Lo bueno de esta receta es precisamente eso: pocos ingredientes, ningún misterio y un resultado que sorprende. La carne de pollo picada, bien sazonada y ligada con lo justo se transforma en una masa fácil de manejar que luego se convierte en piezas tiernas y jugosas. No hace falta complicarse con rebozados dobles ni preparaciones largas.
Al hacerlos en casa, además, controlas todo: la textura, el punto de sal y, sobre todo, la calidad. El pan rallado ayuda a dar consistencia, pero también tiene su truco: añadirlo poco a poco, sin pasarse, para que los nuggets no queden secos. Se trata de conseguir una mezcla suave, que se pueda formar sin esfuerzo y que luego quede esponjosa al cocinarla.
La fritura es rápida y directa. Aceite bien caliente y tandas pequeñas para que se doren por fuera sin empaparse. En cuanto cogen ese color dorado apetecible, están listos. Por dentro quedan jugosos, con ese sabor limpio a pollo que a veces se pierde en las versiones industriales.

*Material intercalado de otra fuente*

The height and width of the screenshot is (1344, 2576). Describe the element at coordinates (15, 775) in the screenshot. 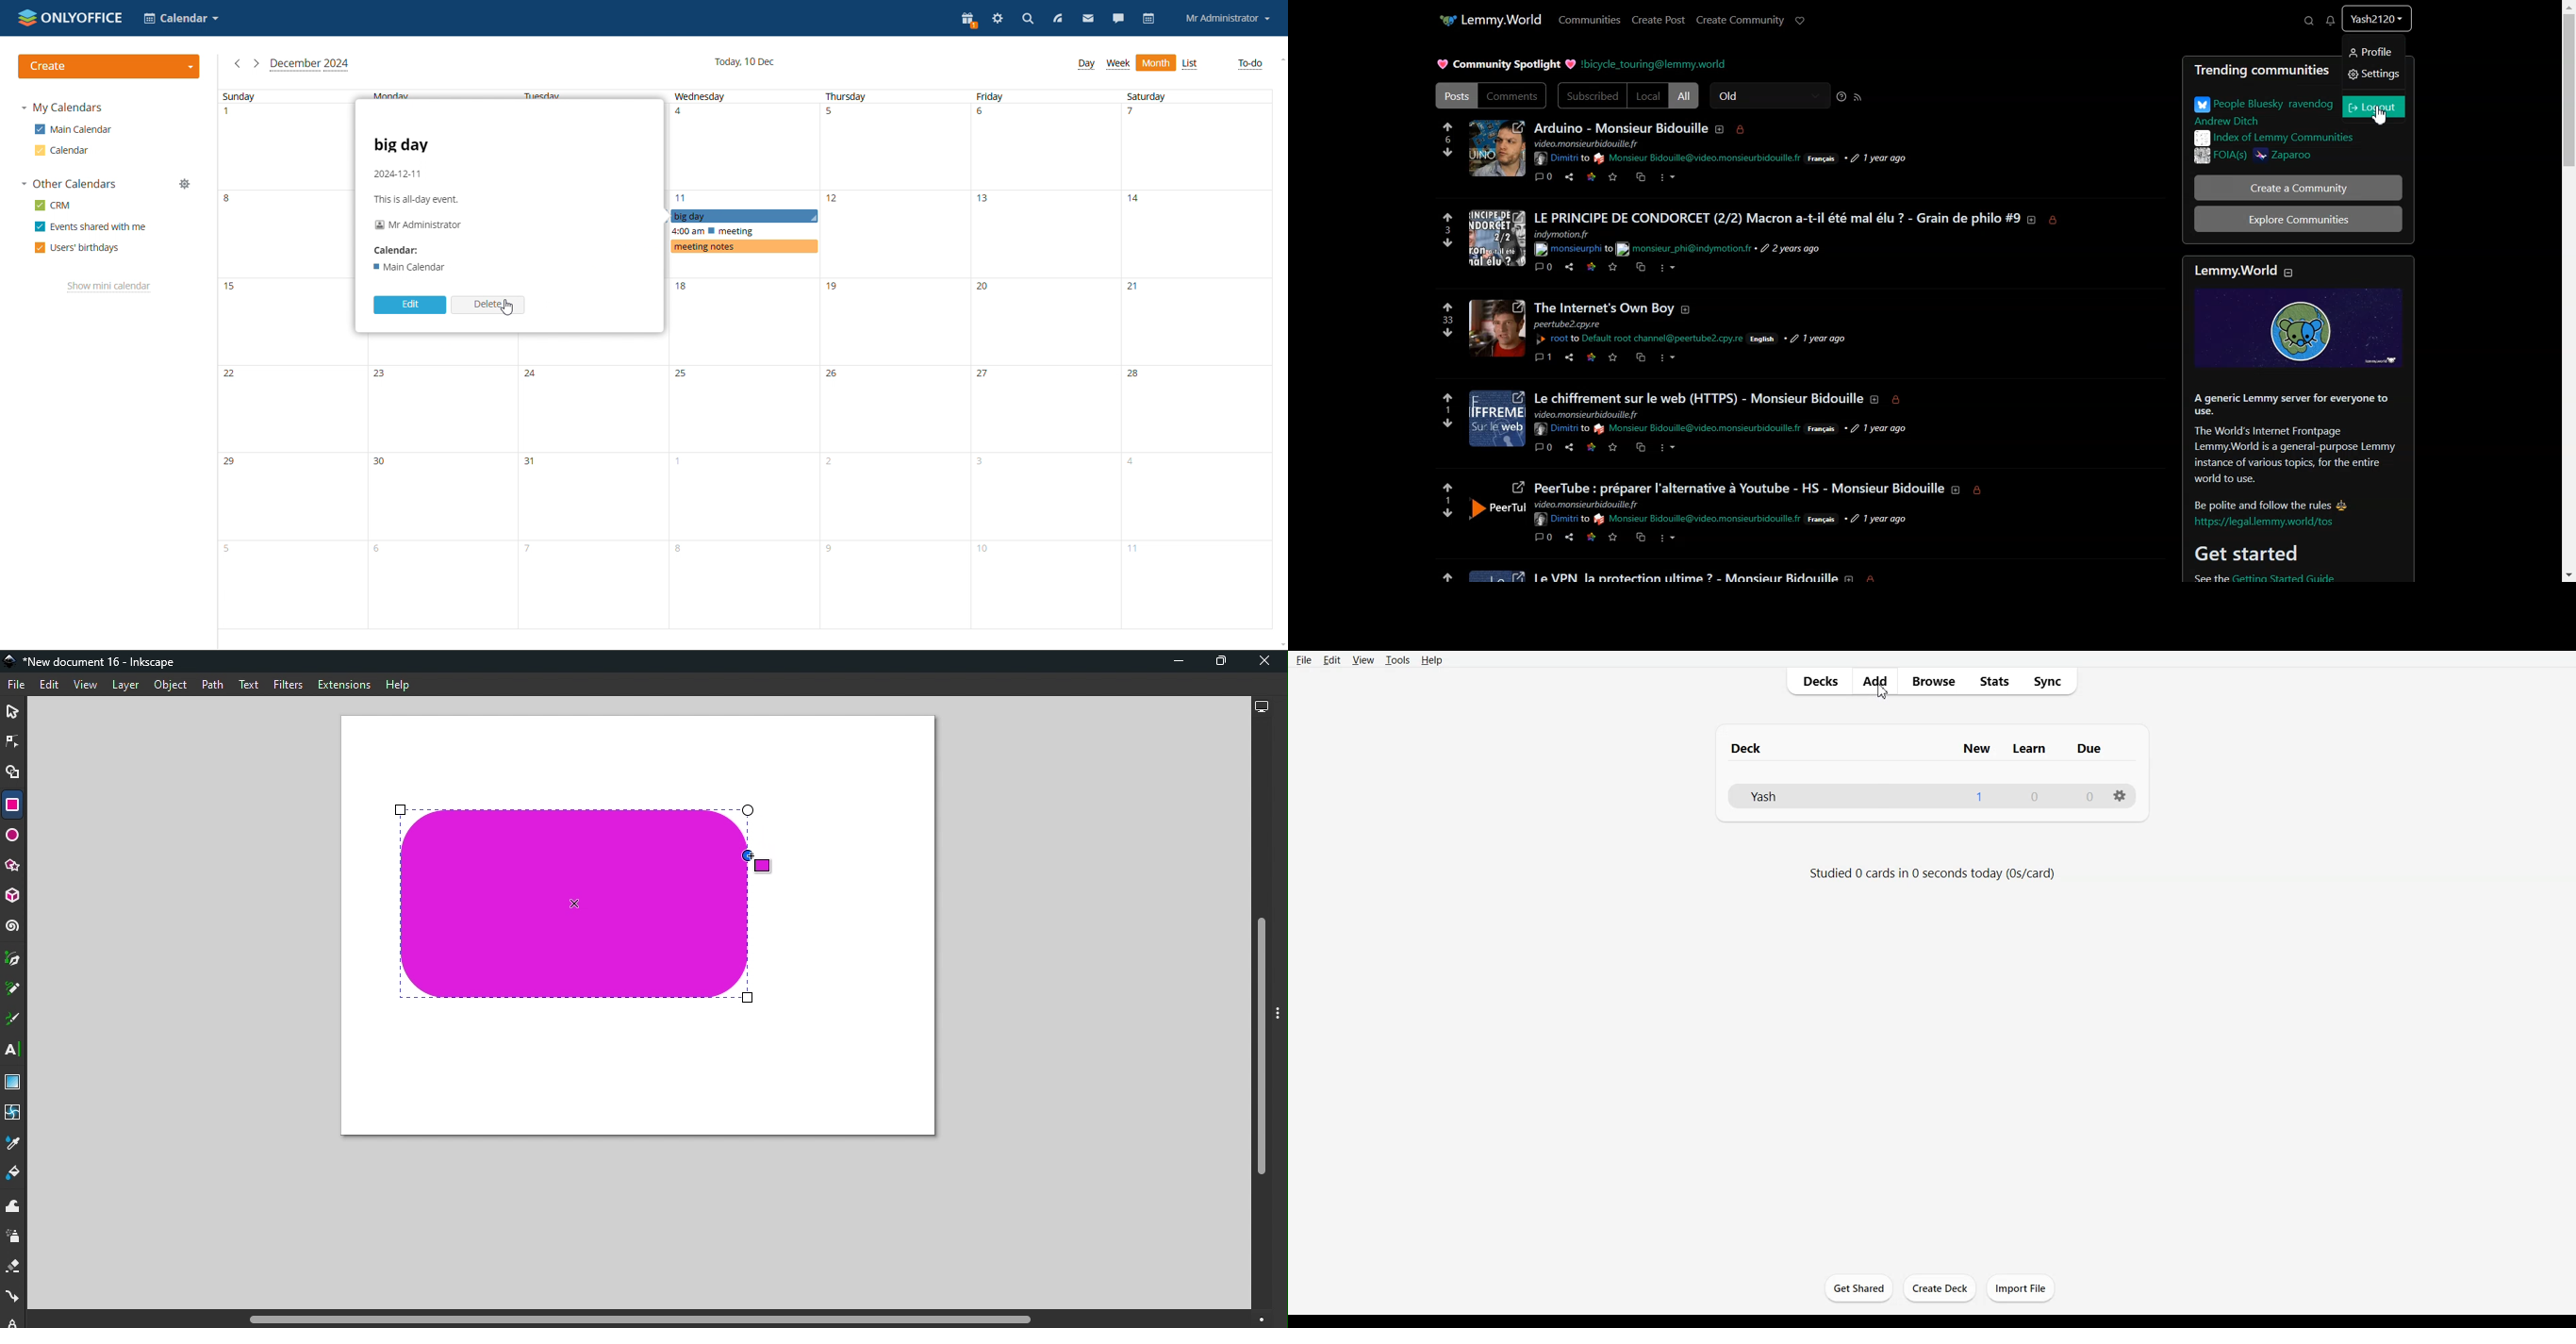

Son perfectos para una comida improvisada, para acompañar con una ensalada o para servir con alguna salsa sencilla. Una receta de fondo de armario, fácil, resultona y, sobre todo, mucho más honesta que cualquier alternativa comprada.

Ingredientes
- 800 g carne picada de pollo
- 1 huevo
- sal
- pizca Pimienta negra molida
- Pan rallado
Instrucciones
- Pon en un bol la carne picada de pollo. Añade sal, pimienta negra molida y un huevo.
- Mezcla hasta que el huevo quede completamente integrado con la carne.
- Añade pan rallado poco a poco, mezclando cada vez, hasta conseguir una masa más compacta y manejable que te permita formar los nuggets sin que se deshagan.
- Cuando tengas la masa lista, coge pequeñas porciones y forma los nugget con las manos. Colócalos sobre un papel vegetal.
- Calienta abundante aceite en una sartén y cuando esté caliente fríe los nuggets por tandas.
- Cocínalos hasta que estén bien dorados por ambos lados. Después, retíralos sobre papel absorbente para eliminar el exceso de aceite.